14 Ekim 2017 Cumartesi

FAYRAP 100. SAYI




Fayrap yüzüncü sayıya gelmiş. Dalya demiş. Son iki senenin en orijinal nüshası olmuş. Şiirleriyle değil.  Metinleriyle. Özellikle Hakan Arslanbenzer’in ‘Gerçek, Avrupa’yı Terk Etti’ yazısını öneririm, okuyuculara. Metin, kültür savaşlarının, dünyada yaşanan zulümleri nasıl gizlediğini, gölgelediğini anlatmış. Bu durumun gerçeğin üzerini perdelemek amacıyla kullanıldığını söylüyor. Gerçi Avrupa’da kaybolan binlerce Suriyeli, Iraklı çocuğun akıbeti bilinmez iken, kültürel iktidarın sağda mı solda mı olduğuna kafa yormak insanlığın ne derece alıklaştığını da gösterir. Sanatla iktidarı değil oysa, insanlığı, emeği, ruhu ihya etmeliyiz. Hak’kın ve adaletin peşine düşmeliyiz.

Eren Safi bu sayıda hayatının en ilginç yazısını yazmış. Aslında o yazı, Fayrap dergisinin özünü meydana çıkarmış. İslam coğrafyasında yayımlanan önemli birçok derginin neden dış kaynaklı fonlarla çıkarıldığına kafa yormuş. Bu yazı okunmalı ama metne fazla da itibar edilmemeli.

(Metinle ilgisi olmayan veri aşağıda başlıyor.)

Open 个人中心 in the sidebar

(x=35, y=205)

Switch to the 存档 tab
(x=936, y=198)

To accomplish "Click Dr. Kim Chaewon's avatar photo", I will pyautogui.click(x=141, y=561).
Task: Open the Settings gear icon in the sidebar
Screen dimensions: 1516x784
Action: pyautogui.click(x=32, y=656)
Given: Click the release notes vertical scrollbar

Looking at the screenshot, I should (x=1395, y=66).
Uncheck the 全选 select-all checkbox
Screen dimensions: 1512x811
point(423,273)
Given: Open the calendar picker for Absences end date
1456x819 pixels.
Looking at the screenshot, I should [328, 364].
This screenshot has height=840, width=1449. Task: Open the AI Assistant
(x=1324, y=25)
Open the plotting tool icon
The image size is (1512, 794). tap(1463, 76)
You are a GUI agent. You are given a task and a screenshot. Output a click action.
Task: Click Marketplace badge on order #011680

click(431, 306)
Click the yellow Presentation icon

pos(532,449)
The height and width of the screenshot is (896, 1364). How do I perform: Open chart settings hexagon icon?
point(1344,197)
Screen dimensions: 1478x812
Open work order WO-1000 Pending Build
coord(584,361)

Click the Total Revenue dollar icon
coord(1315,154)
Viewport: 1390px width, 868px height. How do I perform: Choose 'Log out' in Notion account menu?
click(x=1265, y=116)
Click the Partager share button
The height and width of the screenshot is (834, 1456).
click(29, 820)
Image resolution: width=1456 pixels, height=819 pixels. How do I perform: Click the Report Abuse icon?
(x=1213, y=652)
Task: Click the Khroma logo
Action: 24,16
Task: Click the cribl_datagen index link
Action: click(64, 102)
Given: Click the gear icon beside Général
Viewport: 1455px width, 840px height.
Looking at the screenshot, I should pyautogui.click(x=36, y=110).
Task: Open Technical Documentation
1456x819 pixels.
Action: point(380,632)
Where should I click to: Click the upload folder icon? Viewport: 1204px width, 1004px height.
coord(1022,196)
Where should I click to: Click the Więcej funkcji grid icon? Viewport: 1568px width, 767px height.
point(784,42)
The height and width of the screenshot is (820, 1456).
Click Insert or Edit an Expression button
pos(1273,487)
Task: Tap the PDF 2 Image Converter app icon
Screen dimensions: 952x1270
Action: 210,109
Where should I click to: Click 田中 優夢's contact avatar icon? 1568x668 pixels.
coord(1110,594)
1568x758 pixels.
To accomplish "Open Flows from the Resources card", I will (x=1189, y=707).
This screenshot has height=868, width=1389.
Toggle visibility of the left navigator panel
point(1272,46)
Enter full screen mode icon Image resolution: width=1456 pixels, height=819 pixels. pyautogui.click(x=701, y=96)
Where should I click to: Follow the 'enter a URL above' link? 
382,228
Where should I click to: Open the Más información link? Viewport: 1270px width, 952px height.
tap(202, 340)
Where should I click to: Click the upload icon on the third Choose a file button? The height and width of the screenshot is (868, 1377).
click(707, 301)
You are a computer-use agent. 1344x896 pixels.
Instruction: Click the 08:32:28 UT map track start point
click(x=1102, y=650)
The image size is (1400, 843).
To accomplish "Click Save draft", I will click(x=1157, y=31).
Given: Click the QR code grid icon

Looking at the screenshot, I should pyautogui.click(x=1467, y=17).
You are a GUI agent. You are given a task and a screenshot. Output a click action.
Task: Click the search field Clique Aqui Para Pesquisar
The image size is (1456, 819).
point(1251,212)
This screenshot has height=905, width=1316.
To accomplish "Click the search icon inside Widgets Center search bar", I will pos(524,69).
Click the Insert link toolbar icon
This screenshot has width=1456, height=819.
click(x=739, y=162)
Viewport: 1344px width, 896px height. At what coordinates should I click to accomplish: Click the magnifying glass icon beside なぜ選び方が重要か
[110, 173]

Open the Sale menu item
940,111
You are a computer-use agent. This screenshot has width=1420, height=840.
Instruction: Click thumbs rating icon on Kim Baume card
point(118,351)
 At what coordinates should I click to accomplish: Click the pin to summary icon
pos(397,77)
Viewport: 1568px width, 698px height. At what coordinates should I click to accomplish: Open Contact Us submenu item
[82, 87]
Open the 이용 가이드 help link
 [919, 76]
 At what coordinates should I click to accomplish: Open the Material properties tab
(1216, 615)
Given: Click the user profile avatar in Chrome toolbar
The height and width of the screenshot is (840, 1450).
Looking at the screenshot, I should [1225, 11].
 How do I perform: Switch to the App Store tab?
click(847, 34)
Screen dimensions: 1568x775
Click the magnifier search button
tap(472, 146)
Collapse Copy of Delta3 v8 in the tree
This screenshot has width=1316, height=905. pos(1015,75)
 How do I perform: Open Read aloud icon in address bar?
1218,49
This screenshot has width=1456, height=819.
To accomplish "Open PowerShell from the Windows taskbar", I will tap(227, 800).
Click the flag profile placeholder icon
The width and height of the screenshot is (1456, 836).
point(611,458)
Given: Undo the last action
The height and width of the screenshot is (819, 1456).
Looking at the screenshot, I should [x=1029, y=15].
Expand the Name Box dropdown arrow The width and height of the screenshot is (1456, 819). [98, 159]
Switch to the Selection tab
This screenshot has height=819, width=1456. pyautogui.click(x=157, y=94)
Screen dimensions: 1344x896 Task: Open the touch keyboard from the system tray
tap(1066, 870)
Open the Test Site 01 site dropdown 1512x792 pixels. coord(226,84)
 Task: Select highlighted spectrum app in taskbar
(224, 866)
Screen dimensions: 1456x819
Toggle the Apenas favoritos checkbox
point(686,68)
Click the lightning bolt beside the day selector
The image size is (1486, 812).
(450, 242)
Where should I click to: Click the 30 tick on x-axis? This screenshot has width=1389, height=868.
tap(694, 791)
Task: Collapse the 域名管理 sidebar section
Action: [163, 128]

Neden derseniz? Necip Fazıl’ın bir devletlüye söylediği sözlerde gizlidir gerçek. ‘Onların (Amerikalıların) dediğini yapar gibi gözük ama bildiğini yapmaya devam et’. Bu bizim, ilk dönem cumhuriyet tarihimizin en belirgin trajedisidir.  Cumhuriyetin ilk dönemlerinde fikir coğrafyamızın böylesi bir iç hesaplılığı var.

Ancak Eren Safi’nin Süleymaniye Camii gibi görkemli camilere bir zamanlar hınç duyduğunu o yazıyla öğrendim. Küçük, bakımsız camilere hayran olduğunu da. Acaba Fayrap, küçük camileri yoksul, halktan görürken büyük camileri de neredeyse felsefesinde olumlu anlamda yer vermediği kodamanlara, zenginlere, müsriflere mi benzetti? Sorunlu bir bakış açısı aslında bu durum. Bunun konuşulması da gerekir.